How do Florida truckers avoid truck accidents?

On Behalf of | Oct 17, 2014 | Truck Accidents |

The Federal Motor Carrier Safety Administration (FMCSA) is the agency that establishes rules and regulations for buses and large trucks that are aimed in large part at protecting public safety across the country, including Florida. FMCSA’s enforcement efforts are being redoubled in view of recent statistics that showed 3,514 people were killed in vehicular accidents involving large trucks in 2012. The agency has determined that too many of these crashes were caused by inattentive truck drivers.

Distracted driving is a great concern among federal and state transportation authorities as well as motorists.
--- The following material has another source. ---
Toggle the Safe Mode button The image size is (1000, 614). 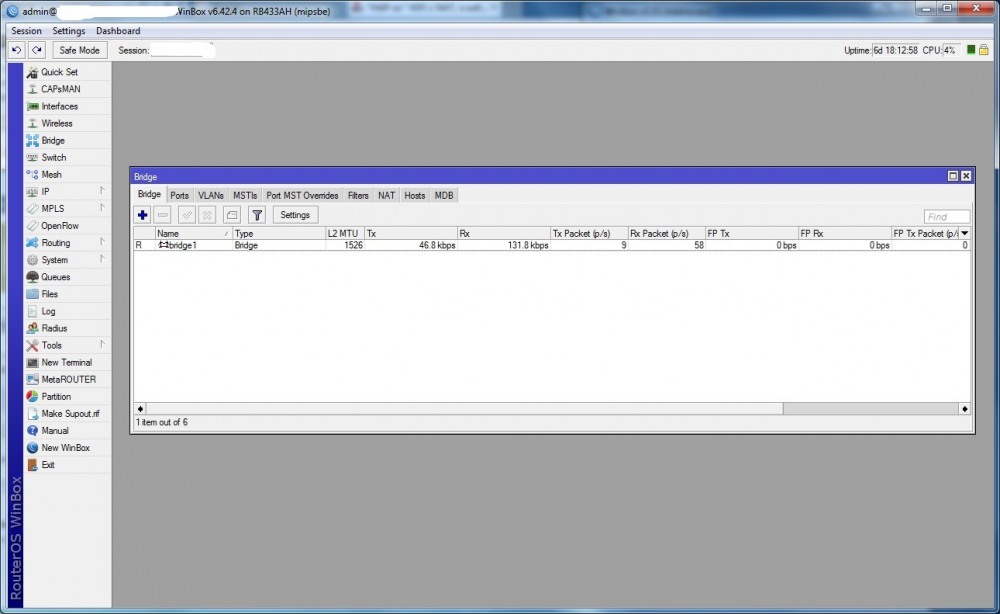[80, 50]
Distractions can take drivers’ attention from the road and cause them to miss seeing other motorists, motorcyclists and pedestrians. According to the FMCSA, cellphone use is the leading cause of distraction-related truck accidents. For this reason, the agency together with the Pipeline and Hazardous Material Safety Administration published rules this year that forbid interstate bus and truck drivers from using cellphones while operating their vehicles. The rules apply to all commercial vehicle drivers, but truck drivers who transport hazardous materials and goods are of particular concern.

The prohibition on texting while driving means that a commercial vehicle driver cannot use any form of electronic device while behind the wheel. The rule holds that all forms of electronic messaging, emailing, instant messaging, web surfing and any kind of electronic text entry or retrieval, are prohibited.

Any violation is subject to a fine, which can be as high as $2,750. Drivers can lose their licenses for multiple offenses. A truck company that requires its drivers to use cellphones while driving can also face as much as $11,000 in fines. In the event of a truck accident that directly results from a driver texting while driving, both the trucking company and the driver may be held accountable for the victim’s damages.